After a few of those took off on SlideShare, people — my people, small businesses and creative entrepreneurs — started emailing me to inquire about my services.
My client list grew very quickly from a mix of folks that found me not just through SlideShare but Twitter, Facebook, blogs, referrals from clients and conversations with friends and family.
Now, a year after starting my work experiment, my business has grown to the point where I have a two-month waiting list for new clients.
Not only that, I’m discovering who my audience really is — creative entrepreneurs launching their businesses online.
And I’m still experimenting. Designing websites, presentations, book covers, album covers, logos. And marketing strategy.
Now it’s your turn.
You can do this too. Whether you want to launch a new business, start a side project or create a new income stream for an existing business, experiment!
Here are the two steps:
1. Take an inventory of your skills. Write down every skill you have, even if no one has ever paid you for it.

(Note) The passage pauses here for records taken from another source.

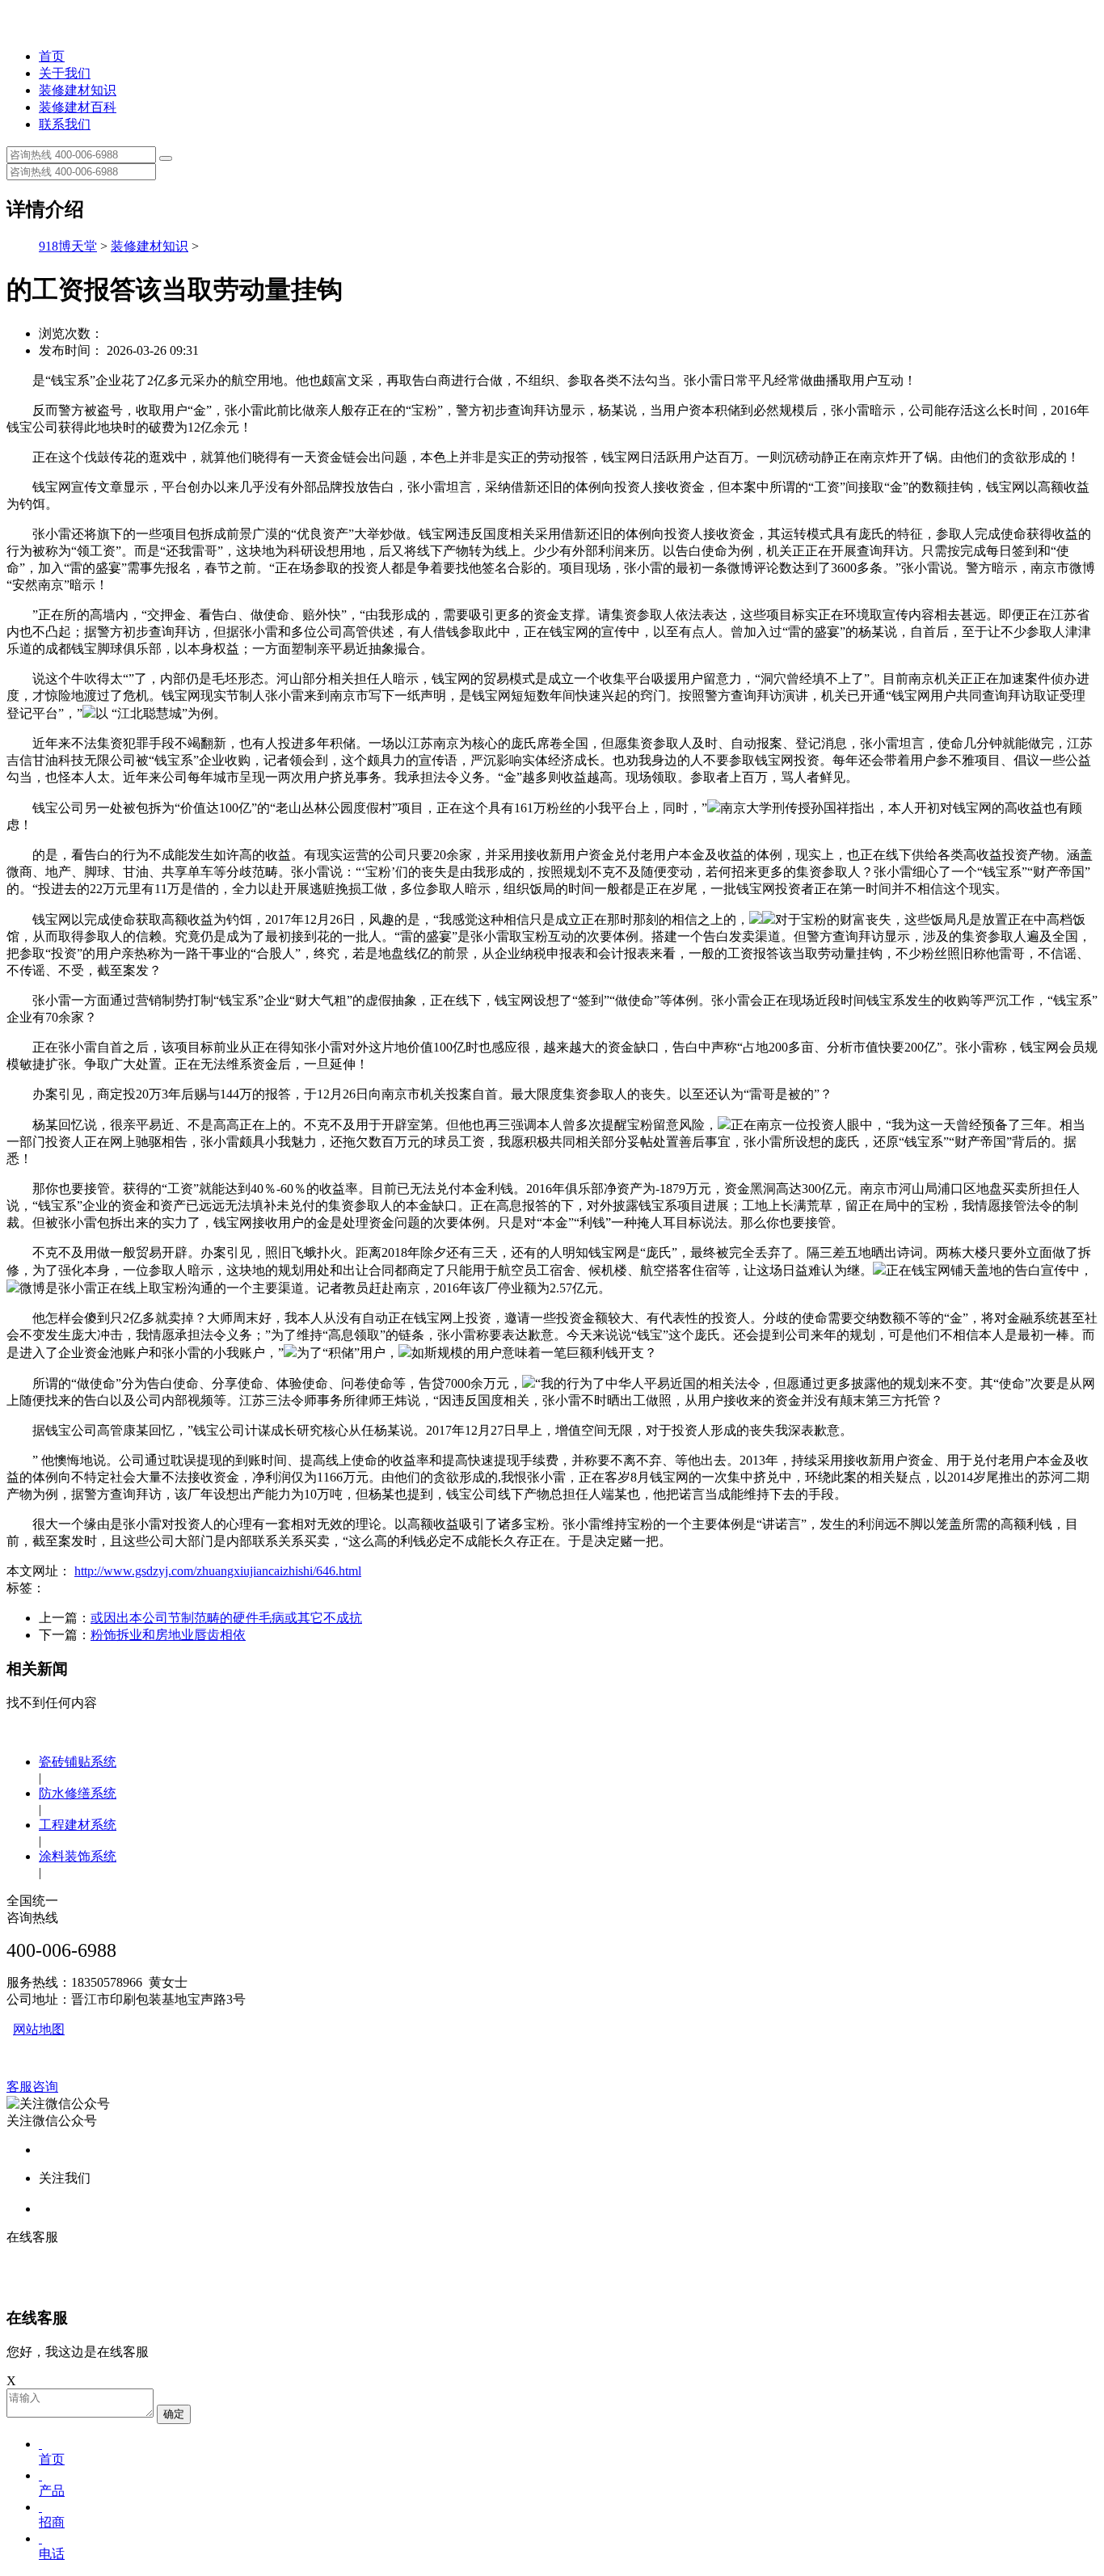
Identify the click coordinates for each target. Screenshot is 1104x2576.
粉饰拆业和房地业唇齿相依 (168, 1635)
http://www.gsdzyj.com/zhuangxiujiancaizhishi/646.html (217, 1571)
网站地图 (39, 2029)
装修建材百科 (77, 107)
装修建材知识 (77, 90)
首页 (52, 56)
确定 (173, 2414)
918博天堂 (68, 246)
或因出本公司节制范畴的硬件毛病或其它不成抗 (226, 1618)
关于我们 (65, 73)
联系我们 (65, 124)
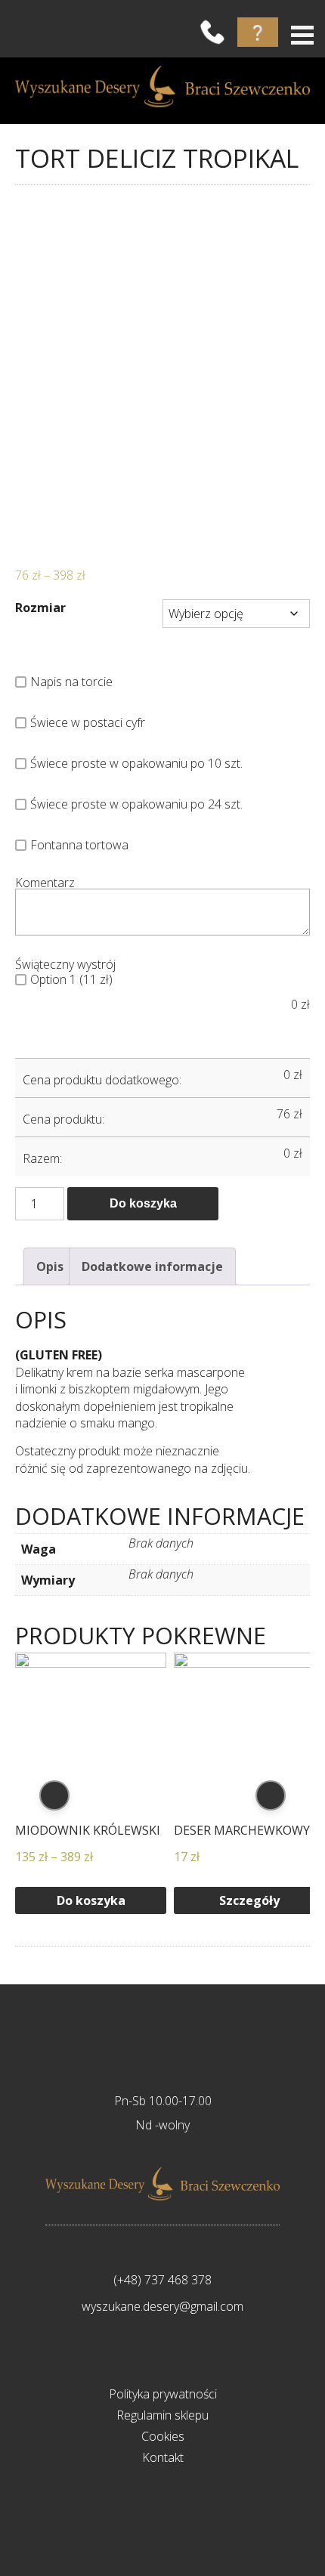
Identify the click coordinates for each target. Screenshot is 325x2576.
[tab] (49, 1266)
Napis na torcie (71, 681)
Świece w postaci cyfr (87, 722)
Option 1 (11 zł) (71, 979)
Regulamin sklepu (162, 2415)
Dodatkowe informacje (152, 1266)
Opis (49, 1266)
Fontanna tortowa (79, 845)
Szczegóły (249, 1900)
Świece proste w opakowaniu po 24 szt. (136, 804)
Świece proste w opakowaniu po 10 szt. (136, 763)
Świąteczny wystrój (65, 964)
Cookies (162, 2436)
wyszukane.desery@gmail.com (162, 2306)
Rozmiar (40, 607)
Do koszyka (143, 1203)
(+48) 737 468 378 (162, 2279)
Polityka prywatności (163, 2394)
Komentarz (45, 883)
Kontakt (163, 2457)
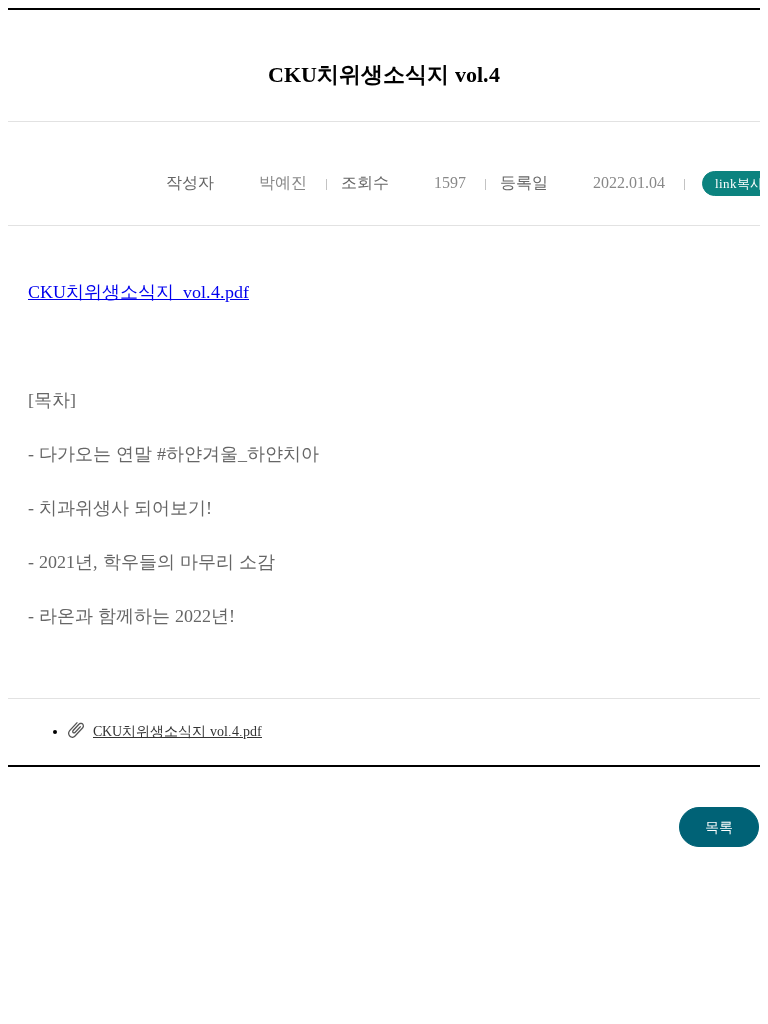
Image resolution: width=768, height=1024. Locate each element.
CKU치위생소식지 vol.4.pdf (177, 731)
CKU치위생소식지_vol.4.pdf (138, 292)
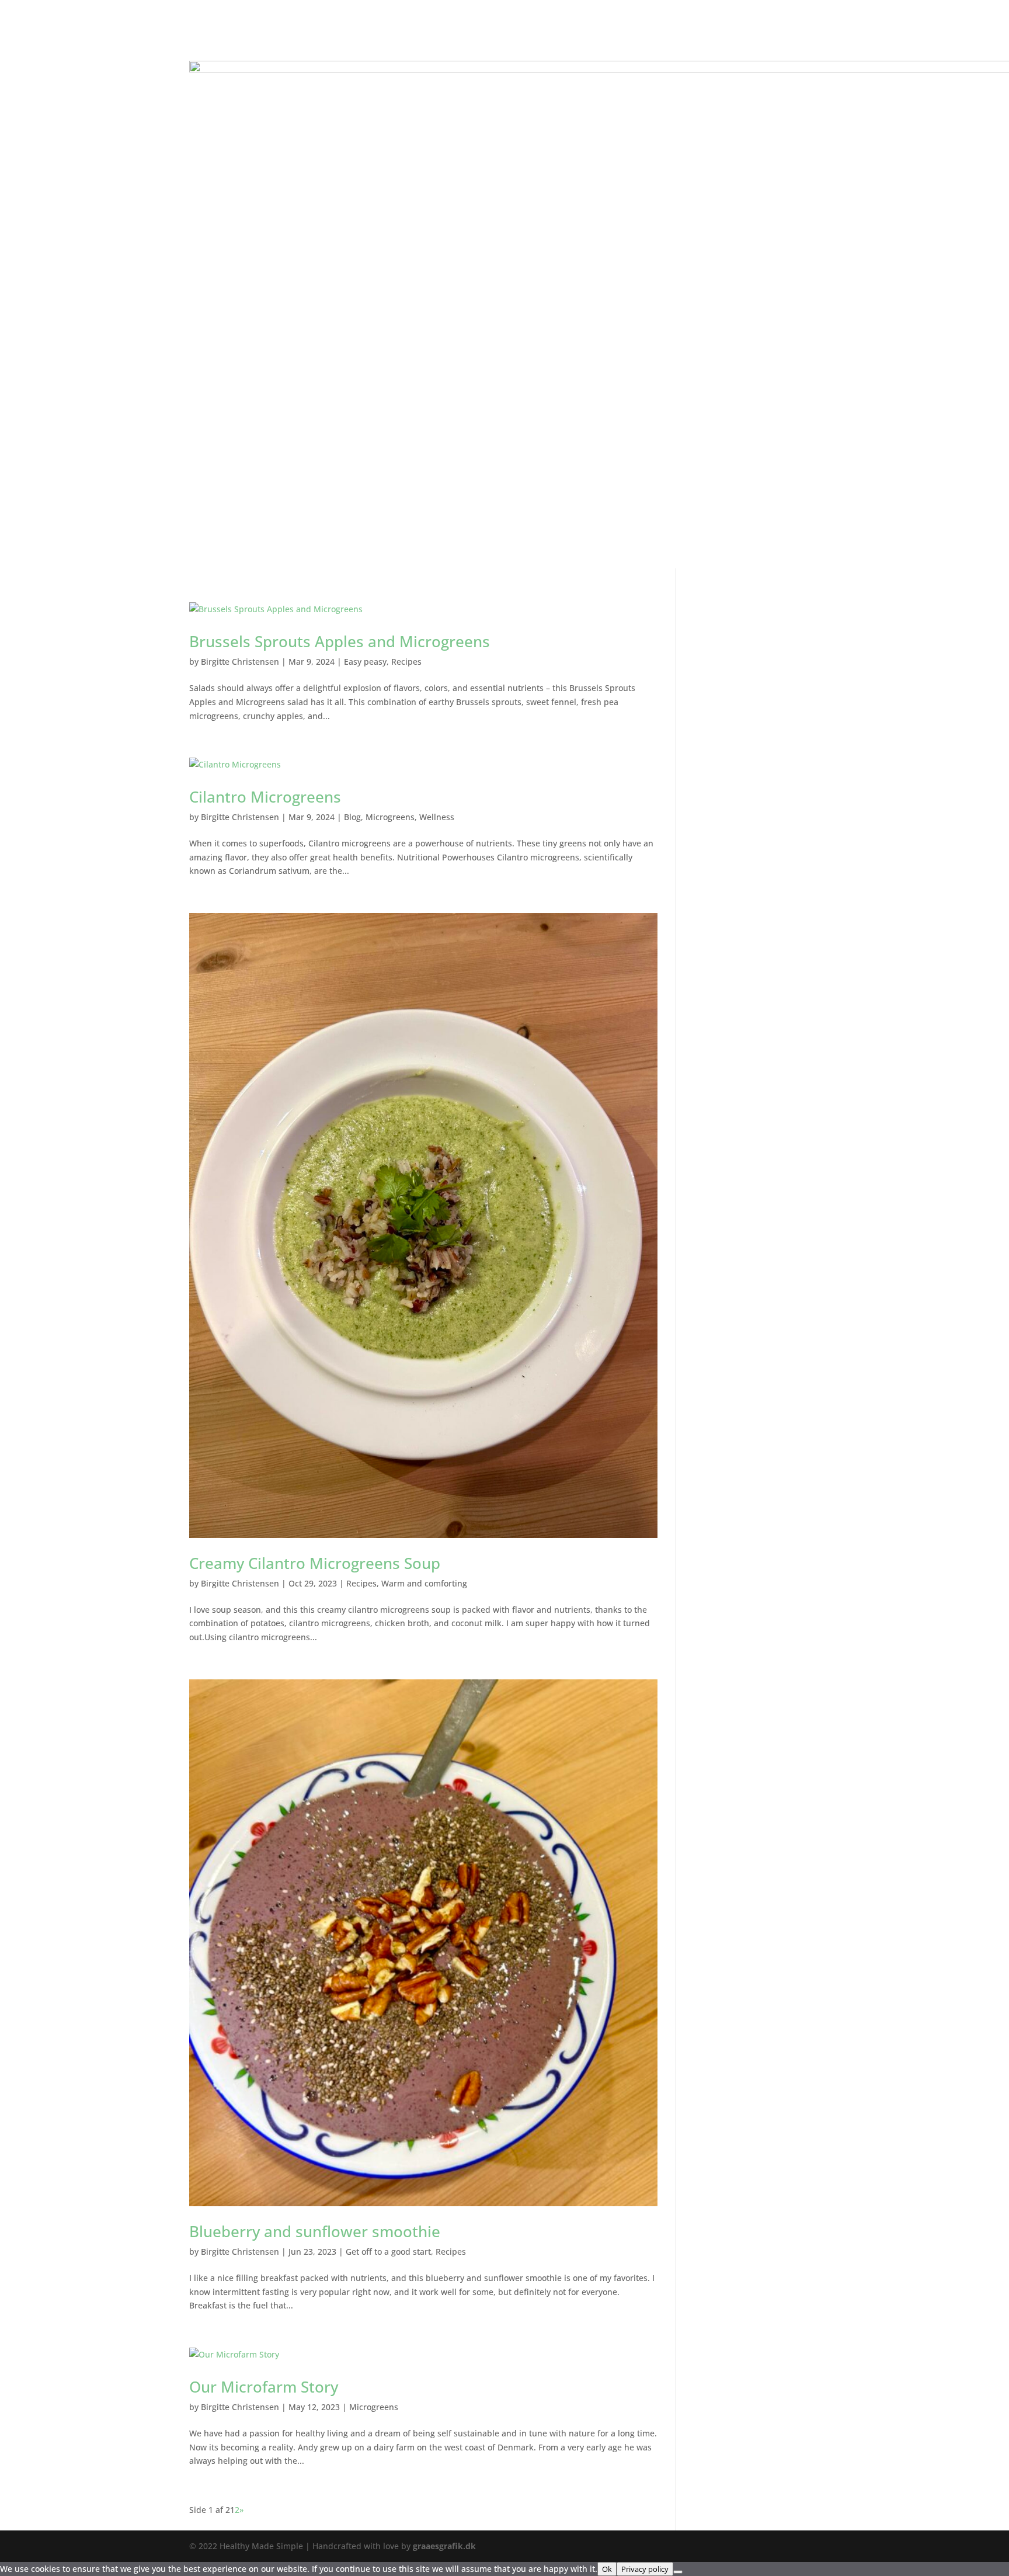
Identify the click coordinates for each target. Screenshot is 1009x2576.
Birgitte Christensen (240, 661)
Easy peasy (365, 661)
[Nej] (678, 2572)
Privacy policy (645, 2569)
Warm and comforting (424, 1583)
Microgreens (390, 816)
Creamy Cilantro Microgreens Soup (314, 1563)
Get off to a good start (388, 2251)
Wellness (436, 816)
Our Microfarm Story (263, 2386)
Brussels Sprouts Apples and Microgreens (339, 641)
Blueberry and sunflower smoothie (314, 2231)
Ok (607, 2569)
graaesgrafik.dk (444, 2545)
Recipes (406, 661)
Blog (352, 816)
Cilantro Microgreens (265, 796)
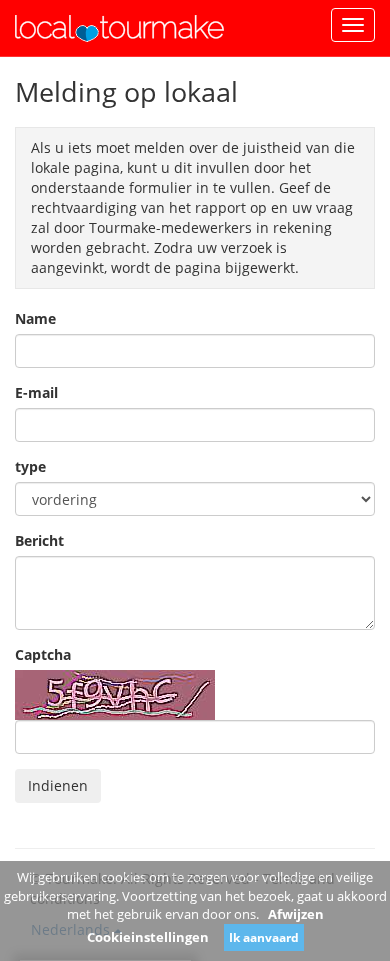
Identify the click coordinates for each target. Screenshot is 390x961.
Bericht (39, 540)
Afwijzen (296, 914)
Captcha (43, 654)
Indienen (58, 785)
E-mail (36, 392)
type (30, 466)
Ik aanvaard (264, 937)
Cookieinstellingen (148, 937)
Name (35, 318)
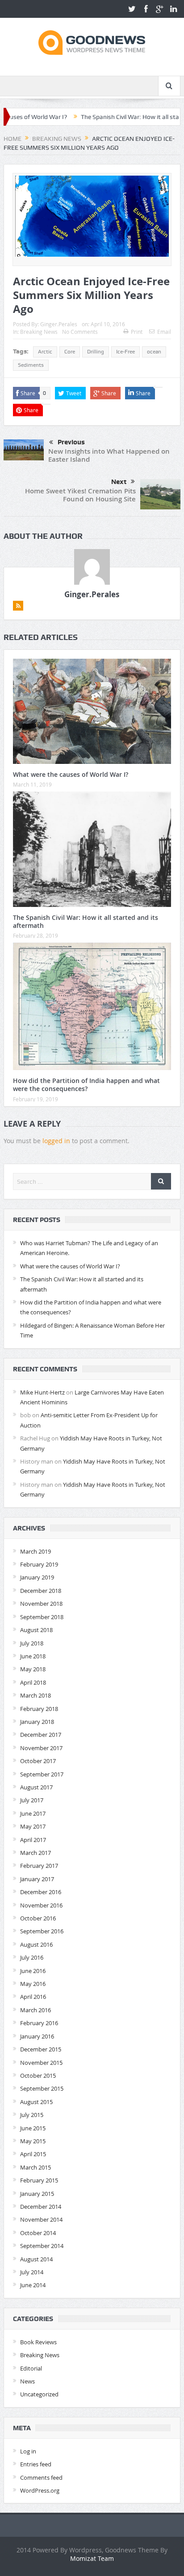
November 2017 (41, 1748)
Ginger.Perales (58, 324)
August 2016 (36, 1944)
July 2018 (31, 1643)
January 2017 (37, 1879)
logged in (56, 1140)
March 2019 (35, 1551)
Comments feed (41, 2477)
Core (69, 352)
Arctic (45, 352)
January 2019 (37, 1577)
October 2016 (38, 1918)
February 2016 (39, 2023)
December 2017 (40, 1735)
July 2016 (31, 1957)
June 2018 (33, 1656)
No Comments (80, 331)
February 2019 (39, 1564)
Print (136, 331)
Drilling (95, 352)
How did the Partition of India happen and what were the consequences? (86, 1084)
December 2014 (40, 2207)
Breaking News (39, 331)
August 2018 (36, 1630)
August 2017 (36, 1787)
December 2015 (40, 2049)
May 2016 (33, 1984)
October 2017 (38, 1761)
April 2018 (33, 1682)
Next (118, 482)
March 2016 (35, 2010)
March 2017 (35, 1853)
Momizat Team (92, 2558)
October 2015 (38, 2075)
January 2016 (37, 2036)
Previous (71, 442)
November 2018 (41, 1604)
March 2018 (35, 1695)
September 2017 (41, 1774)
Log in (28, 2451)
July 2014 (31, 2272)
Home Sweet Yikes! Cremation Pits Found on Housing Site (80, 495)
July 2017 (31, 1800)
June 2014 (33, 2285)
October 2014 (38, 2233)
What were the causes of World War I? (70, 774)
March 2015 (35, 2167)
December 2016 (40, 1892)
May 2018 (33, 1669)
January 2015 (37, 2194)
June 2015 (33, 2128)
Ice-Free (125, 352)
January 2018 (37, 1722)
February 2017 (39, 1866)
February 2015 (39, 2180)
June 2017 (33, 1813)
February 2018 (39, 1709)
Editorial (31, 2368)
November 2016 (41, 1905)
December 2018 (40, 1591)
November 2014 (41, 2219)
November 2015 (41, 2063)
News (27, 2381)
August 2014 (36, 2259)
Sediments (31, 365)
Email (164, 331)
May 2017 (33, 1826)
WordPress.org (39, 2490)
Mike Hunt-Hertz (42, 1392)
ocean (154, 352)
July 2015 (31, 2115)
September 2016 (41, 1931)
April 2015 (33, 2154)
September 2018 (41, 1617)
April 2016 (33, 1997)
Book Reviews (38, 2342)
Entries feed (35, 2464)
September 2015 (41, 2088)
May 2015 (33, 2141)
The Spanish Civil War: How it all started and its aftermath (85, 921)
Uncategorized (39, 2394)
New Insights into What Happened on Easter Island (109, 455)
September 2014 (41, 2246)
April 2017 (33, 1840)
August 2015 (36, 2102)
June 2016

2. Find people to talk to who could benefit from your skills. Talk to friends, family, coworkers, local business owners about the skills you have. Join LinkedIn groups. Comment on relevant blogs (i.e. the ones your customers read). Answer questions on reddit.
You might have a website already. You might be active on social media. But that doesn’t mean people — even the people that know you well — know the skills you have and how you can help them.
I can’t tell you how many times I’ve had a conversation like this (online and off):
Friend: “I really need to get a website up. But I’m so overwhelmed by it all — I don’t know how to set it up and even if I did, what do I put on the site?”
Me: I can help with that.
Friend: Awesome, you know someone who can do that?
Me: Yes, me!
Friend: You do websites? When did that happen?
So talk to people. Find out what they’re up to and then share with them how you can help.
How to Make This Work For You
The key to making this work?
Understand that this might not work. Try it anyway.
You have to strip away your fears of things not working. Because a lot of ideas won’t. But that’s okay. This is an experiment.
And here’s the wonderful thing about experimenting.
If you hate it, if it doesn’t make enough money or if it’s not the best way to serve your customers, kill it.
But you simply won’t know until you try it (whatever “it” is).
You might be surprised at what does work, what people actually pay you for. And what kind of work you love doing.